Interval Inspection - Data360_Analyze - Latest

Data360 Analyze Server Help

Product type
Software
Portfolio
Verify
Product family
Data360
Product
Data360 Analyze
Version
Latest
Language
English
Product name
Data360 Analyze
Title
Data360 Analyze Server Help
Copyright
2024
First publish date
2016
Last updated
2024-11-28
Published on
2024-11-28T15:26:57.181000

Identifies gaps in sequenced data sets; verifies that the values in each row are increasing according to a specific pattern defined by a sequence interval.

The interval must be positive, and the pattern can be chosen from the list in the SequencePattern property. Whenever a gap is found, the algorithm uses the final value in the previous interval to start the next interval. This approach avoids false negatives.

For example, if the interval is 2, the rule is Exact, and the sequence is "1, 3, 5, 6, 8, 10", then the only gap that would be reported is between 5 and 6. After that gap is found, the algorithm will start the next sequence with 6 and search for 8, 10, etc. The first row of data in the input and the first row of each group of input data is considered to be in sequence by definition. Therefore, inputs of a single record and groups of a single record will not result in any output.For each gap found, the previous sequence value, the current sequence value, the group (if applicable), and the interval are output. Outputting the interval enables recreating missing values in the data flow. That way, a single data flow can handle multiple sequence intervals without any code changes.

Properties

SortInput

Optionally specify whether the input data is sorted on SequenceExpr or on (GroupBy, SequenceExpr) if grouping is used. If false, then the input data is not sorted.

Please note that this node is designed to work only with ascending data sequences.

The default value is False.

SequenceExpr

Specify a Script expression that is evaluated against each row to determine the sequence value for that row. The sequence value of this row is then compared to the next row in order to determine if the next row is in or out of sequence.
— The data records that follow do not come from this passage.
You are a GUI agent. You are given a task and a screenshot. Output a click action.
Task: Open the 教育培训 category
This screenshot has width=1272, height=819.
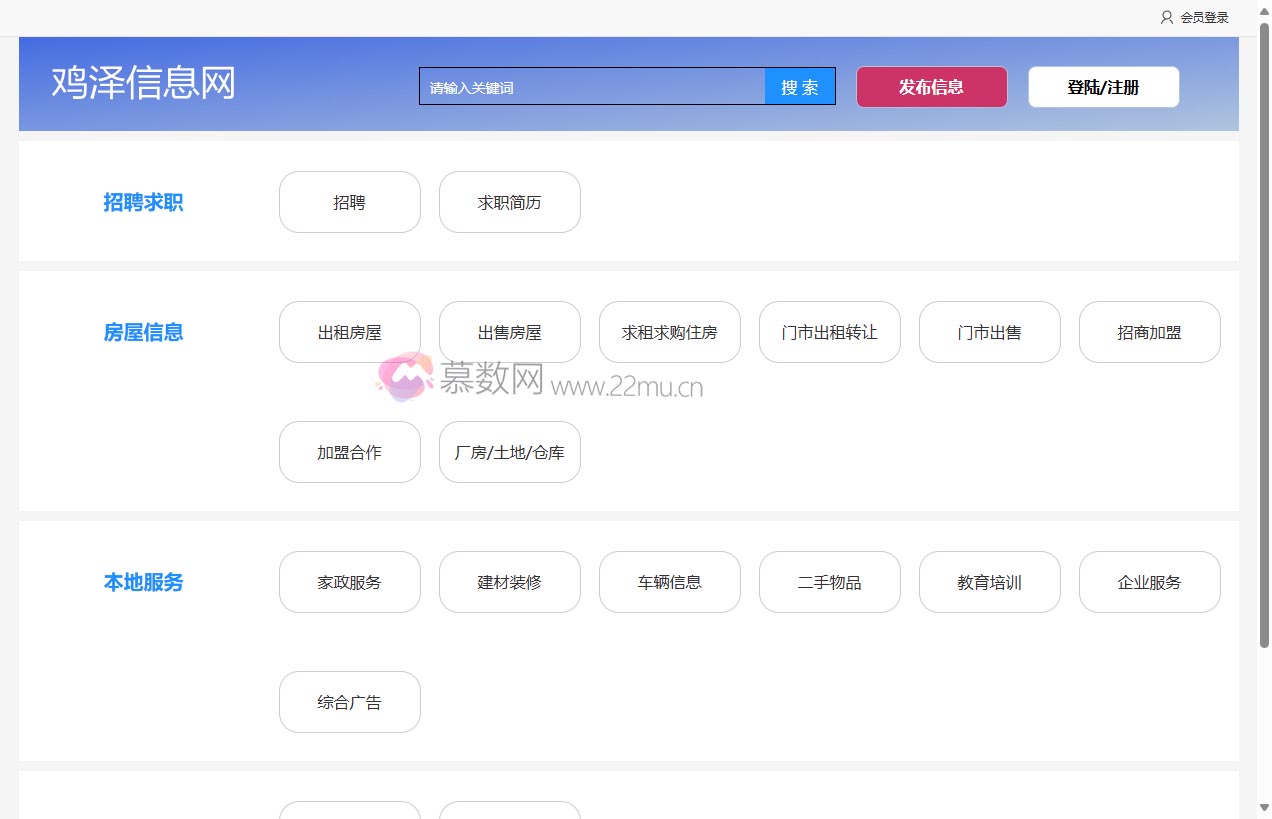[x=989, y=582]
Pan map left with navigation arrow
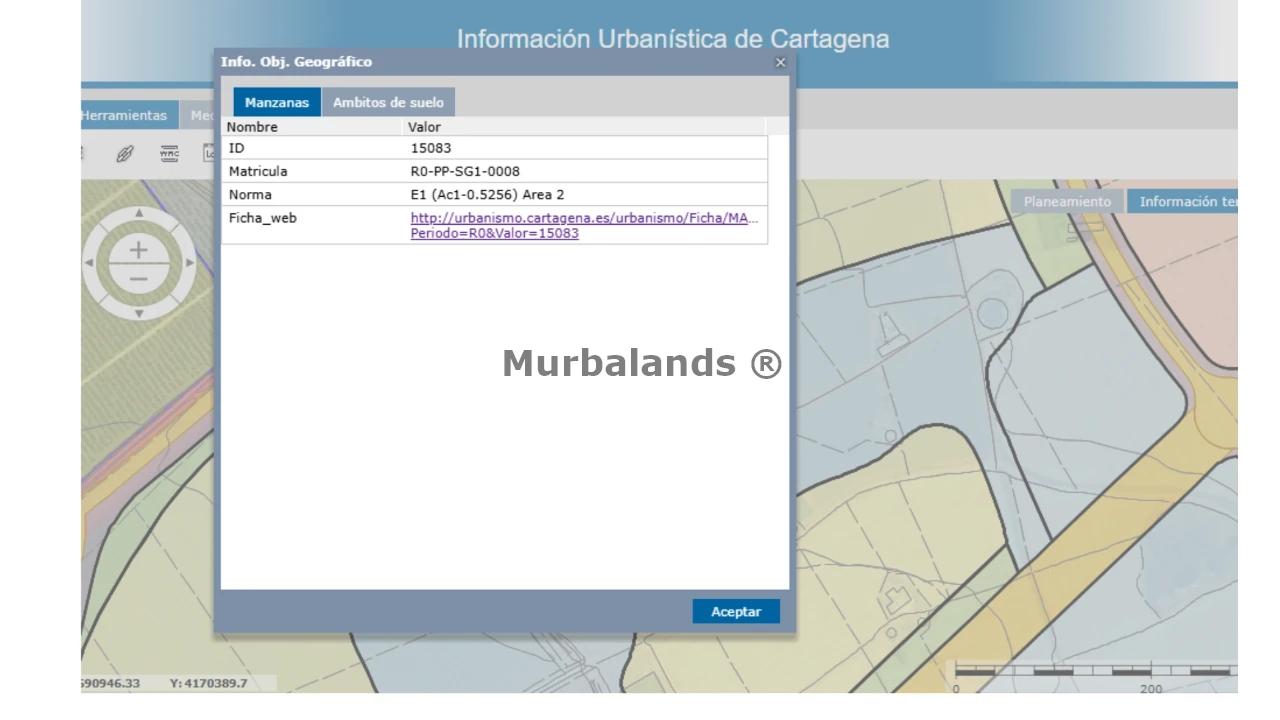 pyautogui.click(x=89, y=263)
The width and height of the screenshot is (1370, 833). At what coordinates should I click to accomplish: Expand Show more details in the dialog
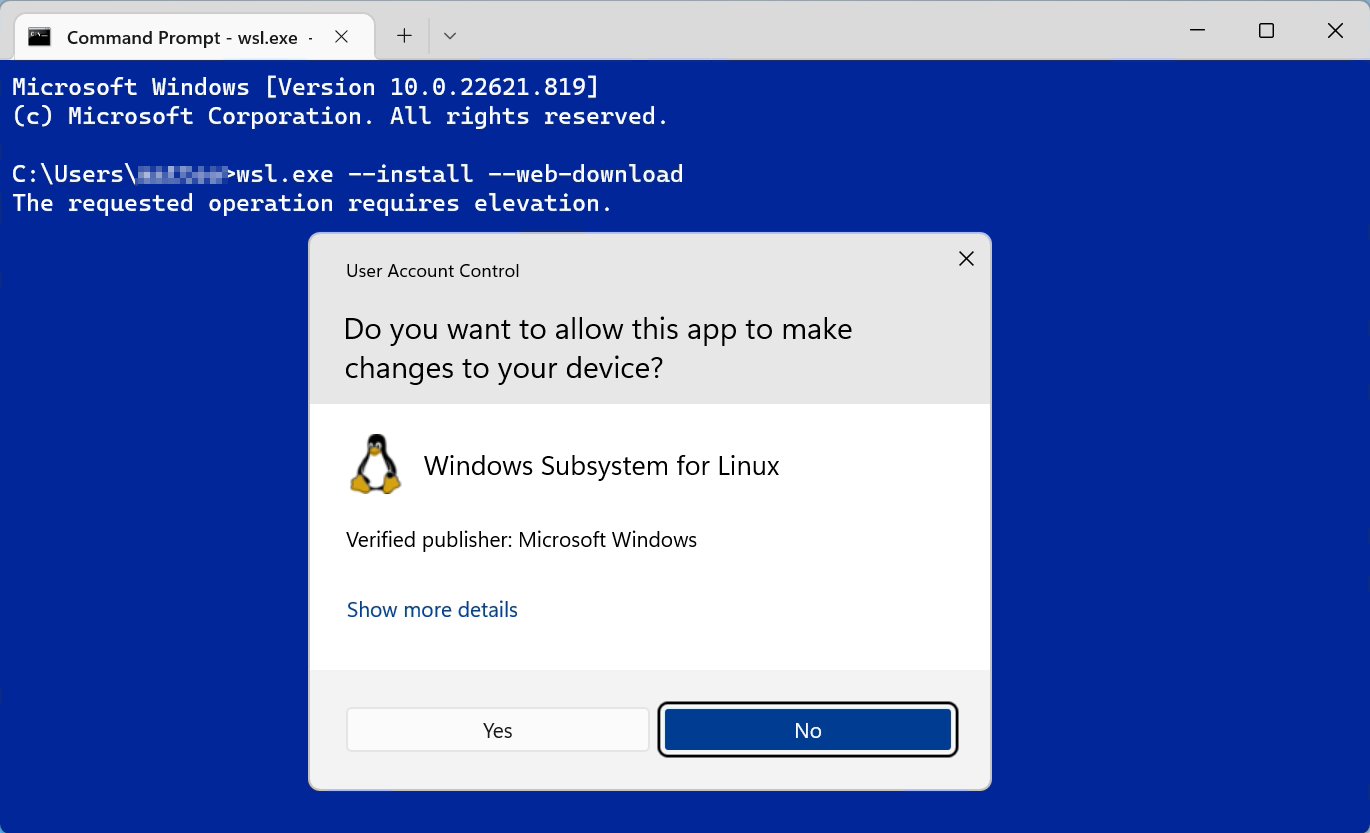[431, 609]
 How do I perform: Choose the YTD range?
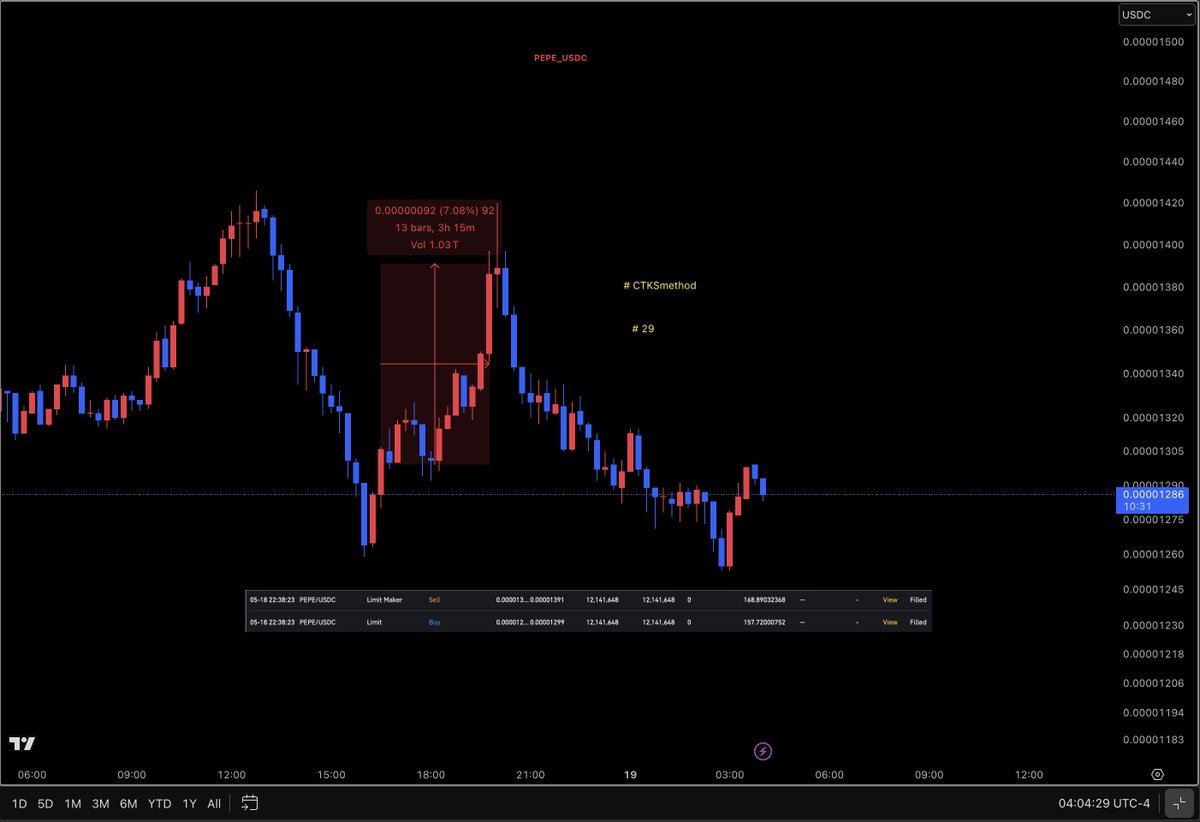[158, 803]
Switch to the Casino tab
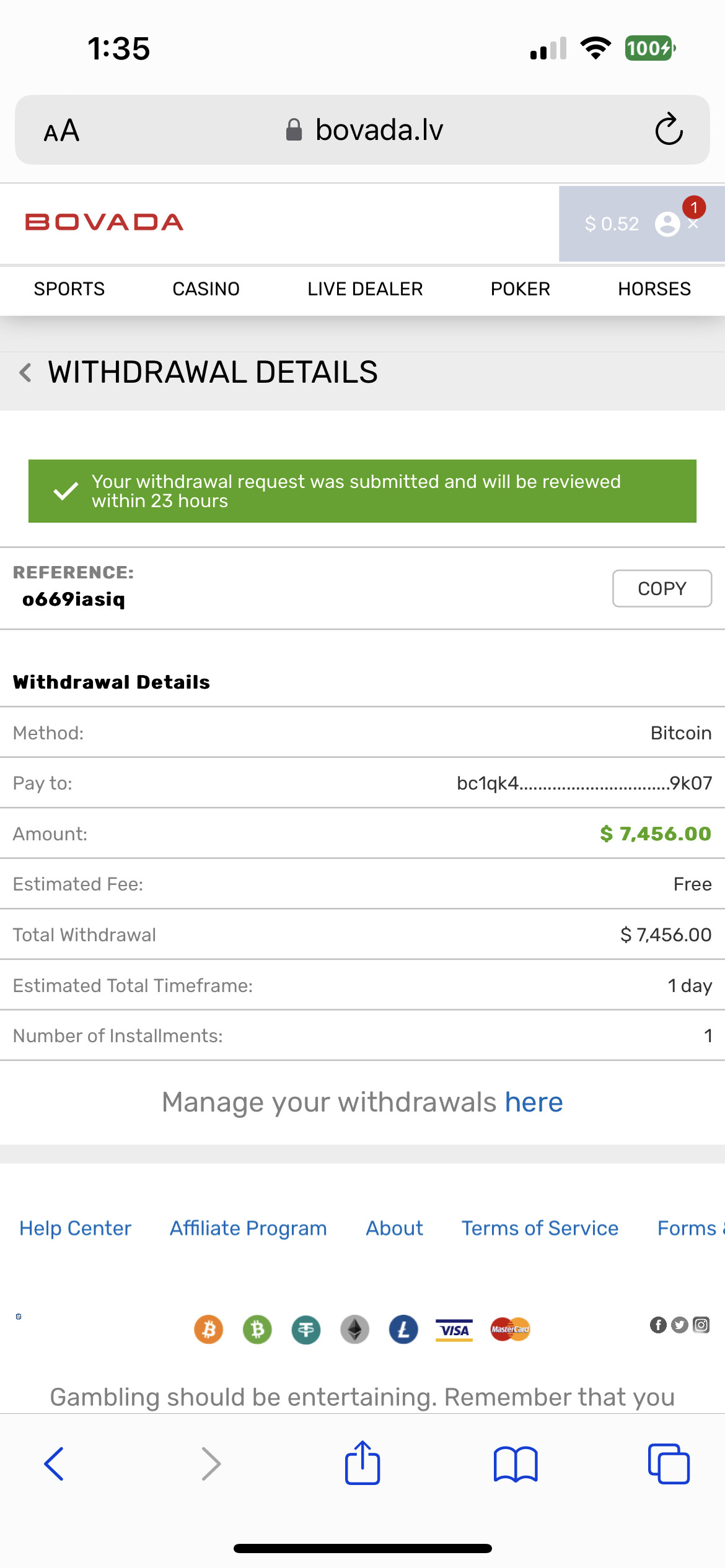Screen dimensions: 725x1568 click(206, 289)

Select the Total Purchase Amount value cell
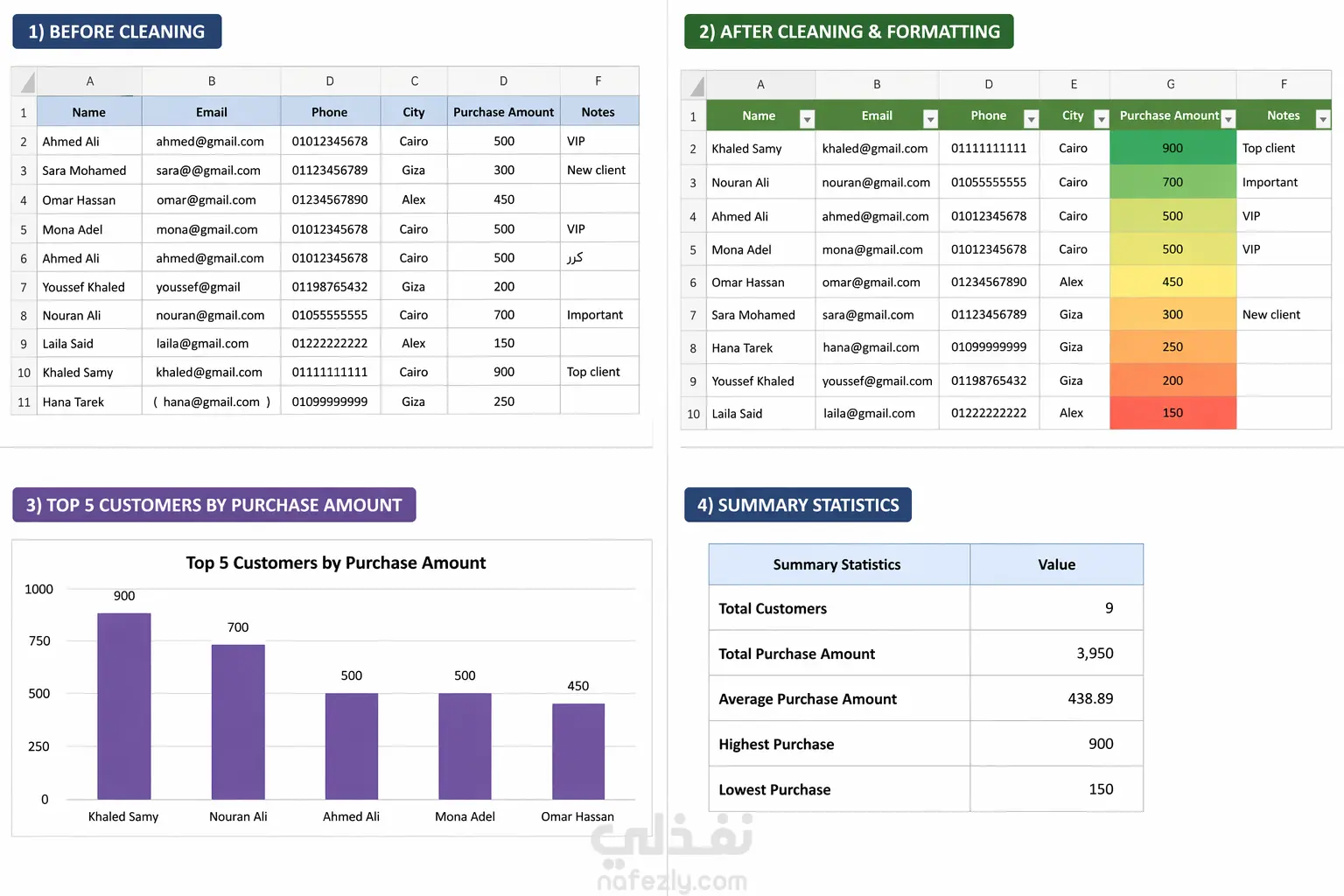pos(1056,653)
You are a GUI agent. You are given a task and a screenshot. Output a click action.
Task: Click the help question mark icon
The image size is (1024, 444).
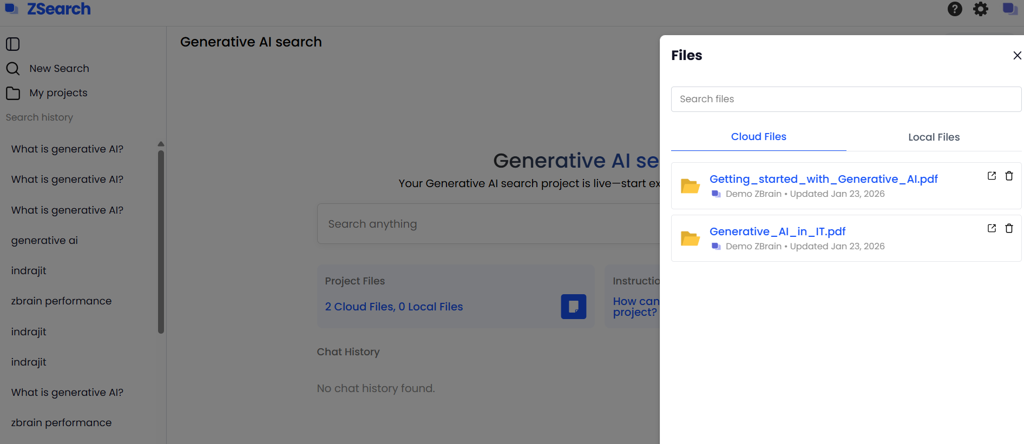(954, 9)
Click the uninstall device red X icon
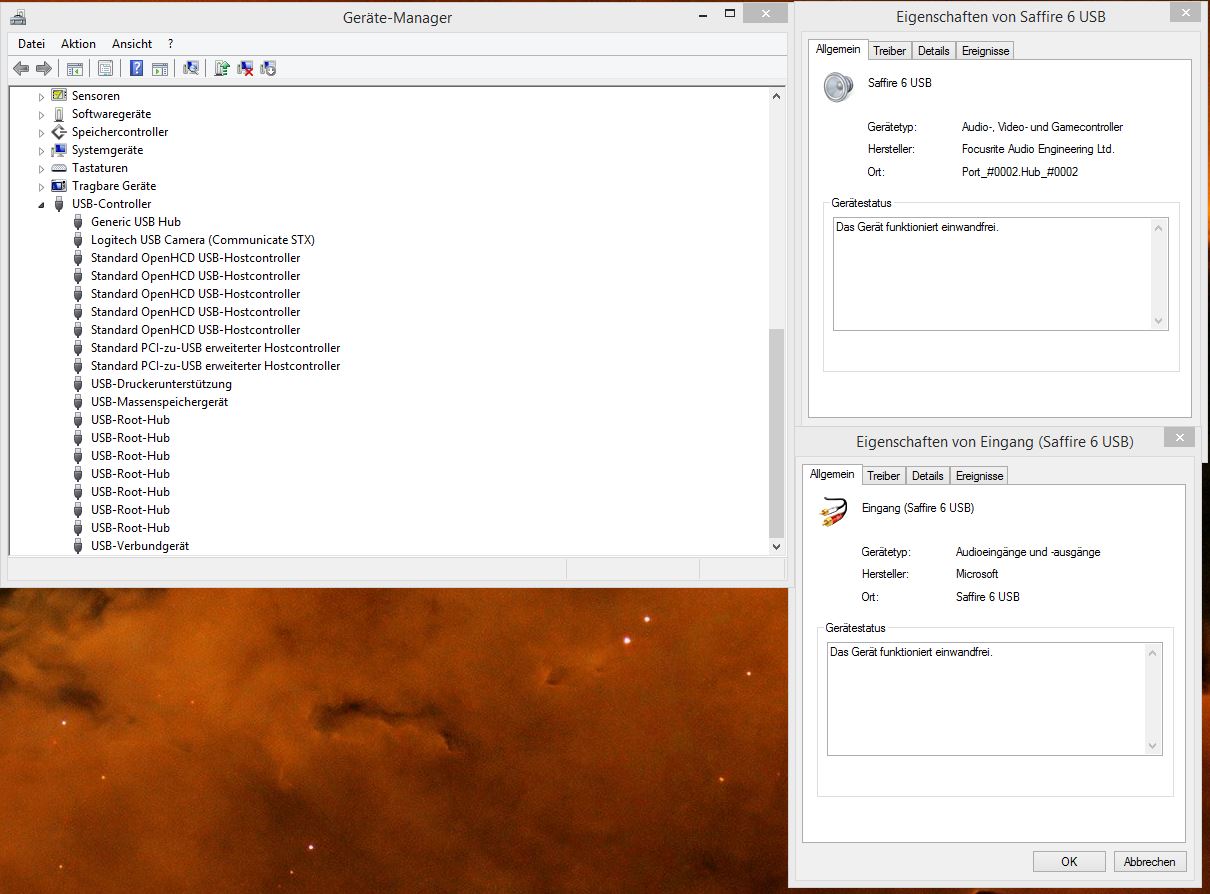 (x=245, y=68)
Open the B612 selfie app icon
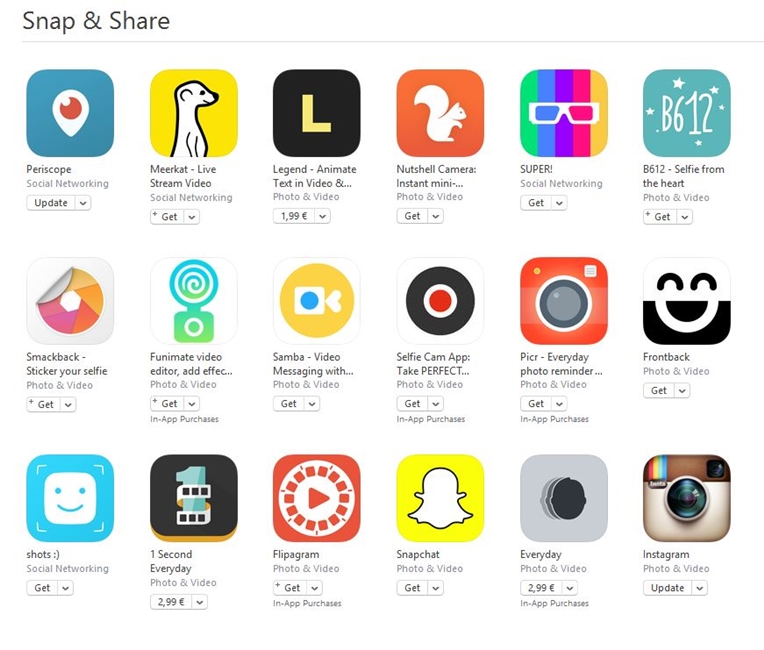The height and width of the screenshot is (650, 764). pos(687,113)
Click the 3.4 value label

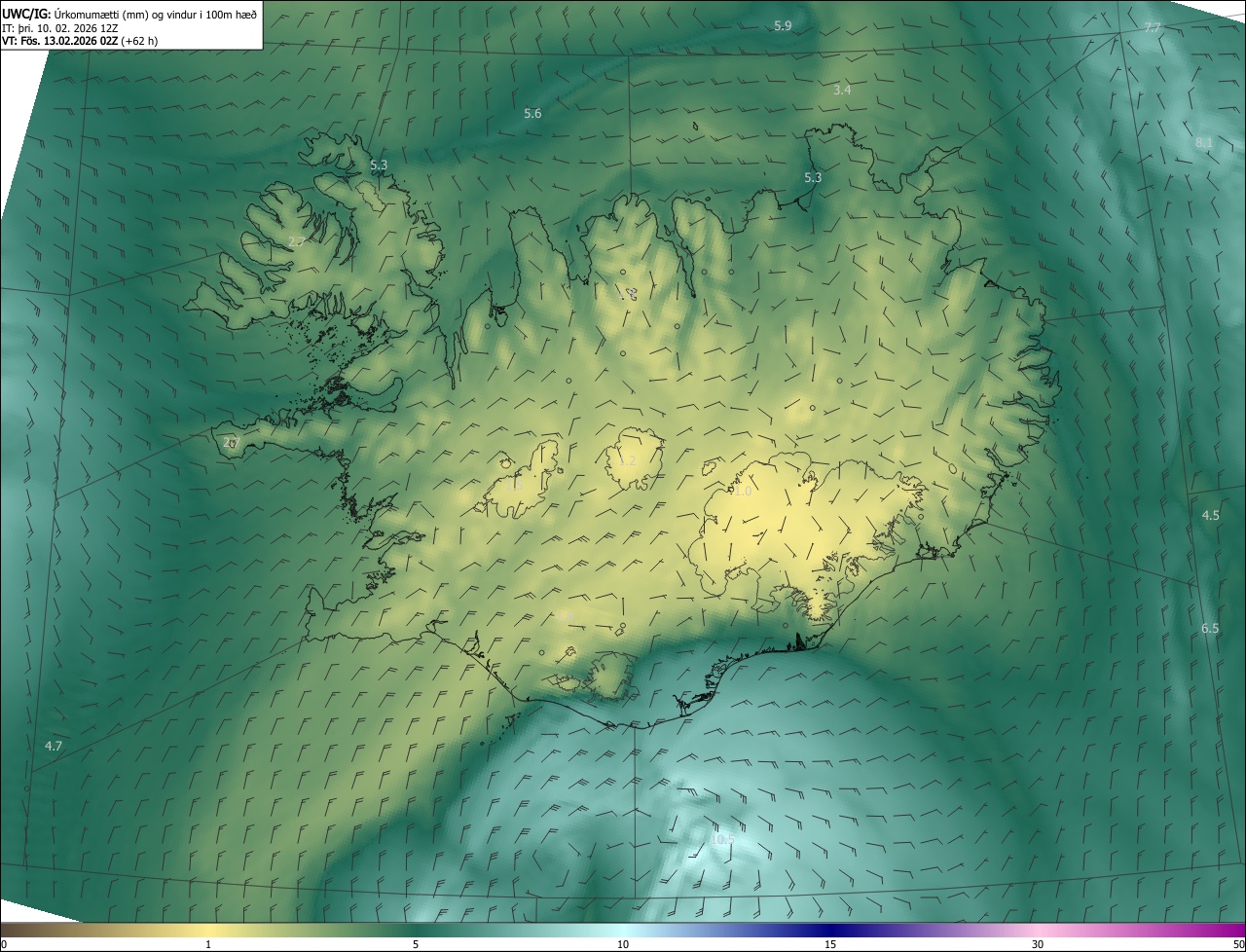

This expression could simply be a field name or a full Script expression. This property must evaluate to a single value.

A value is required for this property.

SequenceInterval

Specify the expected interval of the input data. This value must be positive. It can be an integer or a floating point number.

A value is required for this property.

SequencePattern

Optionally specify the acceptable sequence for the input data. Choose from:

  • Exact - The next value must be exactly SequenceInterval away from the last value.
  • Exact with Gaps - The next value must be exactly SequenceInterval away from the last value or a multiple of SequenceInterval from the last value. In other words, the pattern follows the same style as "Exact" but allows gaps in the sequence.
  • Greater Than - The next value must be more than SequenceInterval away from the previous value.
  • Greater Than or Equals - The next value must be exactly SequenceInterval away from the previous value or more than SequenceInterval away from the previous value.
  • Less Than - The next value must be less than SequenceInterval away from the previous value.
  • Less Than or Equals - The next value must be exactly SequenceInterval away from the previous value or less than SequenceInterval away from the previous value.

The default value is Exact.

If a discrepancy is found, then the final value is used to start the next sequence. In other words, if SequenceInterval is 2, the pattern is Exact, and the sequence is "1,3,5,6,8,10", this node will report a gap from 5 to 6 and then use 6 to start next sequence, thus looking for 8, 10, etc. Due to this "rebasing", only one discrepancy is reported.

GroupBy

Optionally specify a grouping field that divides the input table into groups. A sequence cannot be part of two groups.

By default, the fields specified in GroupBy are output along with the default output fields outlined in the node description. If your grouping fields are named "Previous", "Current", or "Interval", then they will conflict with the default output fields, and this node will be unable to run.

IgnoreDuplicates

Optionally specify whether to ignore duplicates when reporting values out of sequence.

If set to False, this node treats duplicates as out of sequence, otherwise the node will not report duplicate values as out of sequence.

The default value is False.

OutputExpr

Optionally specify whether to enable customization of the output by adding to the default output fields, overriding them, removing them, or renaming them.

By default, the following three fields are output on each run of this node: Previous (the previous sequence value found), Current (the current sequence value), and Interval (the value of SequenceInterval). The optional Group field is provided if the user has provided a field in the GroupBy property.

In this property, the user can use standard Script to exclude, rename, or override these fields. In addition, the user can add to these fields and output any field input in this node. Please note that if you want to override any of the default output fields, then you have to use the "override emit" statement. You can find out more about the override keyword in the Script help.

Epsilon

Optionally specify a tolerance for floating point rounding errors. It is used only if SequenceExpr is of type double. If this value is blank, and SequenceExpr evaluates to floating point values, then direct comparisons are used. In other words, floating point rounding errors are not taken into consideration.

As an example of this type of error, if SequencePattern is Exact, SequenceInterval is 2.0, the previous sequence value is 0, and the next sequence value is 2.00001, then the two values will be considered in sequence if the difference of the last sequence value and current sequence value is less than Epsilon. Otherwise, these two values will be considered out of sequence.

NullValueBehavior

Optionally specify how this node will behave if the SequenceExpr evaluates to NULL. Choose from:

  • Error - The node will raise an error and stop processing once SequenceExpr evaluates to NULL.
  • Log - The node will log the NULL value and continue processing. The NULL value will be skipped in determining sequences.
  • Ignore - The node will ignore the NULL value completely and continue processing as if it were not encountered at all.

The default value is Error.

Inputs and outputs

Inputs: in1.

Outputs: OutOfSequence.